Roman Vishniac, Salesmen

Today I saw the International Center of Photography's big retrospective, "Roman Vishniac Rediscovered". The show opens with Vishniac's Berlin street photography from the 1920s and 30s, in which he concentrates on form: shafts of light in a train station; a workman on a diagonal ladder amid diagonal shadows; four boys admiring a motorcycle, all dressed alike. The beauty and the visual coincidences he catches are delightful. The scene darkens as the Nazis rise to power, and the impact of the photos, unfortunately, wanes. Vishniac's photo of his daughter wearing a cute beret, standing in front of a Hitler poster, is ominous, but not particularly good.

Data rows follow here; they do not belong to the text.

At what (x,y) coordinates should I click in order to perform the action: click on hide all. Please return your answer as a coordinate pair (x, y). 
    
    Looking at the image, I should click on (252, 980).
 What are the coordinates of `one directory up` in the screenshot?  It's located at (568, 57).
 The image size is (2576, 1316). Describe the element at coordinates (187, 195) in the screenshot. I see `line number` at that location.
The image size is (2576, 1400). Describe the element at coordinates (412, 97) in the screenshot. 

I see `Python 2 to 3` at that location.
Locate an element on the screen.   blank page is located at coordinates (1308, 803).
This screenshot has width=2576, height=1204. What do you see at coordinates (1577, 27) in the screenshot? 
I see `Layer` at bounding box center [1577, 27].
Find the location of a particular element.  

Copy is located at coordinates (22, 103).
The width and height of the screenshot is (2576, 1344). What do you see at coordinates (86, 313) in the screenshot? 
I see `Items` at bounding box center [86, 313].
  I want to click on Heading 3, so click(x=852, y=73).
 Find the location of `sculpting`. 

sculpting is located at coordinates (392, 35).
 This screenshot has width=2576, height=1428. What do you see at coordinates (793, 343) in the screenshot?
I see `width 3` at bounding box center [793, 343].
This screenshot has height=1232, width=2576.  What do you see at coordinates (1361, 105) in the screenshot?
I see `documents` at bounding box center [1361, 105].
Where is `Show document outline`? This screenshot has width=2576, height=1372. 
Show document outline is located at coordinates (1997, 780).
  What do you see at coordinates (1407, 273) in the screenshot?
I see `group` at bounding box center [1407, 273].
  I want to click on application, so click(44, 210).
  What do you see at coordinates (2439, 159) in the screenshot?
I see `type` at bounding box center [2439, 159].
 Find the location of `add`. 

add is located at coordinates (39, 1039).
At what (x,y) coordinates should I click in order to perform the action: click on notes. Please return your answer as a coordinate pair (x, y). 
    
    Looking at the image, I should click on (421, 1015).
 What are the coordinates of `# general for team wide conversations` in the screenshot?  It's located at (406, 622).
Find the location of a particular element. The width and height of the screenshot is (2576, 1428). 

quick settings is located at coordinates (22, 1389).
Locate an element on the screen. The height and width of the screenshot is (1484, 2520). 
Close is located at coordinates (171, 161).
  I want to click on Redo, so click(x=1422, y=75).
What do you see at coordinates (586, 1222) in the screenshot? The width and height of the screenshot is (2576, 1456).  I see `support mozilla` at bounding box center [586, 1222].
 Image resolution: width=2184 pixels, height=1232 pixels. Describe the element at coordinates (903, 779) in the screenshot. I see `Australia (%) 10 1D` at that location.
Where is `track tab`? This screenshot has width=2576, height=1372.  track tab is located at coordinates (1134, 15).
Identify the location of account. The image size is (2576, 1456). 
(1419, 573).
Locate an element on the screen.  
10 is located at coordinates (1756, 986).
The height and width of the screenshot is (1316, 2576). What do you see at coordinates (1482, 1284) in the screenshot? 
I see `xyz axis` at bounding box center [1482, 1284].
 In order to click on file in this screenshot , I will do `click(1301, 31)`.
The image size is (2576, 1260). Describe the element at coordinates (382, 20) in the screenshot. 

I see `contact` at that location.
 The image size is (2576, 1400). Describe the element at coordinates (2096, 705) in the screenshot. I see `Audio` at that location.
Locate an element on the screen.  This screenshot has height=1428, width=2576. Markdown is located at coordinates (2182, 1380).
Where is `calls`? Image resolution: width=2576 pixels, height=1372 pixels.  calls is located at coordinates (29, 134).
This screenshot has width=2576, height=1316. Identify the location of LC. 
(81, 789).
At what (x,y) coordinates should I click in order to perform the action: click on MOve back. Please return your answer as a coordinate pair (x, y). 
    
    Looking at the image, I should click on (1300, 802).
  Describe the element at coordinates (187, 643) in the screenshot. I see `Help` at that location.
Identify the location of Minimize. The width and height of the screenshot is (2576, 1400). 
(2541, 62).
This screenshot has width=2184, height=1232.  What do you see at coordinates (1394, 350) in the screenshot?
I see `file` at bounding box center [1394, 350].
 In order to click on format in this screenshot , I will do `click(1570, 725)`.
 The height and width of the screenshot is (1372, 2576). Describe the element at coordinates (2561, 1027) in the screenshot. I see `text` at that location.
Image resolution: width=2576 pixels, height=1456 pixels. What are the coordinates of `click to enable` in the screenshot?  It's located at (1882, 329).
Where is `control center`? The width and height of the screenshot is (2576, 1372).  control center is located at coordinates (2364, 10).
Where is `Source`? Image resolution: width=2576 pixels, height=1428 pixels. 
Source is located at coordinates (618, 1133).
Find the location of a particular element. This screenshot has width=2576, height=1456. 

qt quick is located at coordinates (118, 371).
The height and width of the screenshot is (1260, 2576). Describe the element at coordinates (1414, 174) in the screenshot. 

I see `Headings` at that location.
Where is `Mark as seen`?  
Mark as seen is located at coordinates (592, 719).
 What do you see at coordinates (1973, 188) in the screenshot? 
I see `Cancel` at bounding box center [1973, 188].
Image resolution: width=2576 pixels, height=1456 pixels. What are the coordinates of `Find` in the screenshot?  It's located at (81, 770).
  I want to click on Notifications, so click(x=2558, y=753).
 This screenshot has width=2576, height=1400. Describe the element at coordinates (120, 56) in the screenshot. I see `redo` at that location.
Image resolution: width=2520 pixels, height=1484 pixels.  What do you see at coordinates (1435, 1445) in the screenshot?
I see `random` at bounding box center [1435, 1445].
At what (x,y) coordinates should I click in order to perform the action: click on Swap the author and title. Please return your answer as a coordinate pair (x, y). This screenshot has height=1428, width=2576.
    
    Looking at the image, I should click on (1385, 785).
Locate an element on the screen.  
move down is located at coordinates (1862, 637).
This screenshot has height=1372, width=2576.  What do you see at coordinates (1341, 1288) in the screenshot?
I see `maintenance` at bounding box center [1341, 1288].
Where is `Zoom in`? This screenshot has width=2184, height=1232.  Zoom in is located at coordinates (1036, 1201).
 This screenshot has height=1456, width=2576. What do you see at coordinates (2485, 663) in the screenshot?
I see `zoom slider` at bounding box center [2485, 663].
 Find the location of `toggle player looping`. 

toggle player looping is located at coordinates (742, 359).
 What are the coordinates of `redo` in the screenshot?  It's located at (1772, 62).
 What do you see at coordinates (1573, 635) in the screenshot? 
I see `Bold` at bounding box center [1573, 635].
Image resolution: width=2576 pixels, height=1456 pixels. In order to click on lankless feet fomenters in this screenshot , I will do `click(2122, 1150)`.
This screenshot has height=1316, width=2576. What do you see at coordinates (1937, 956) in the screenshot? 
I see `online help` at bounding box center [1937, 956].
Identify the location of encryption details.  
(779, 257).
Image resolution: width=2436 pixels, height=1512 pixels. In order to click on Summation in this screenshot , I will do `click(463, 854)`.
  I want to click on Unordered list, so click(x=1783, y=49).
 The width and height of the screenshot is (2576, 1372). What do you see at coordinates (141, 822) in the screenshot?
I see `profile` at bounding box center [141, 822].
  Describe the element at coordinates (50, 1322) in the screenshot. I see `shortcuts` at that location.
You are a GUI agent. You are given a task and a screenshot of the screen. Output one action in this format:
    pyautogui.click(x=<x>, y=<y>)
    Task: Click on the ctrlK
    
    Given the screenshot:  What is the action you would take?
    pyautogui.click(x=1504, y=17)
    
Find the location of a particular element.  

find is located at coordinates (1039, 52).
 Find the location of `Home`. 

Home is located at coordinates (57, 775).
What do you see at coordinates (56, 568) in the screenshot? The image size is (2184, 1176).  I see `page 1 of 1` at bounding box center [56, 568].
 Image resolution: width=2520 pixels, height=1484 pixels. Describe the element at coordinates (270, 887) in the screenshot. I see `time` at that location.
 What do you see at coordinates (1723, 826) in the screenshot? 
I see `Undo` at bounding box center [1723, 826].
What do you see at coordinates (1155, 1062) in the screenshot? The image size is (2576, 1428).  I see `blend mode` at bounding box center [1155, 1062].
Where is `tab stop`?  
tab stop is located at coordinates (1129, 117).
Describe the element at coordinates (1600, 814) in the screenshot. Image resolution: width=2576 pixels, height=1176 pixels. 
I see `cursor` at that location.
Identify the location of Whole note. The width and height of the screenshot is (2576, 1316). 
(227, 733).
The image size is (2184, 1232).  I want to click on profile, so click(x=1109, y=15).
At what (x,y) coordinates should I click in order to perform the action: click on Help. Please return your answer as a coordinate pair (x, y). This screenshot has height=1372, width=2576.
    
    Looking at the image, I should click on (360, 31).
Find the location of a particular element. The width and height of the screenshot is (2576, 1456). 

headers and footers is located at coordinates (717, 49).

Vishniac's most prominent achievement is his photographs of Eastern European Jews in the late 1930s. The project was commissioned by an American Jewish relief fund to highlight the poverty of Jews in Eastern Europe, much in the same way (and at the same time) as the FSA commissioned Dorothea Lange and Walker Evans to photograph the Dust Bowl. ICP displays the work in fine new inkjet prints from Vishniac's negatives, and sometimes shows images Vishniac had originally edited out: Jewish women in secular dress, for example, or a prosperous-looking Jewish shop. The exhibit demonstrates how Vishniac selected his photos to accomplish a narrow view of Jewish life: poor, religious, medieval. When this world was wiped out by the Nazis a few years later, Vishniac's record of it became a twilit elegy, but the work as we've known it is not the whole scene Vishniac saw.

Roman Vishniac, Beggars

Propagandistic, too, are Vishniac's 1939 photographs of a Dutch "agrarian training camp" that prepared Zionist youth for emigration to Palestine. The images are posed, with clear inspiration from Socialist Realism. They're of their time: the age of statism, when individuals everywhere were subsumed in one ideology or another.

Roman Vishniac, Zionist Youth

It makes one nostalgic for the pictures made before all the polemics, when Vishniac was satisfied just to photograph stylish figures in slashing light. Unburdened by any message, these images are light, and the best in the show.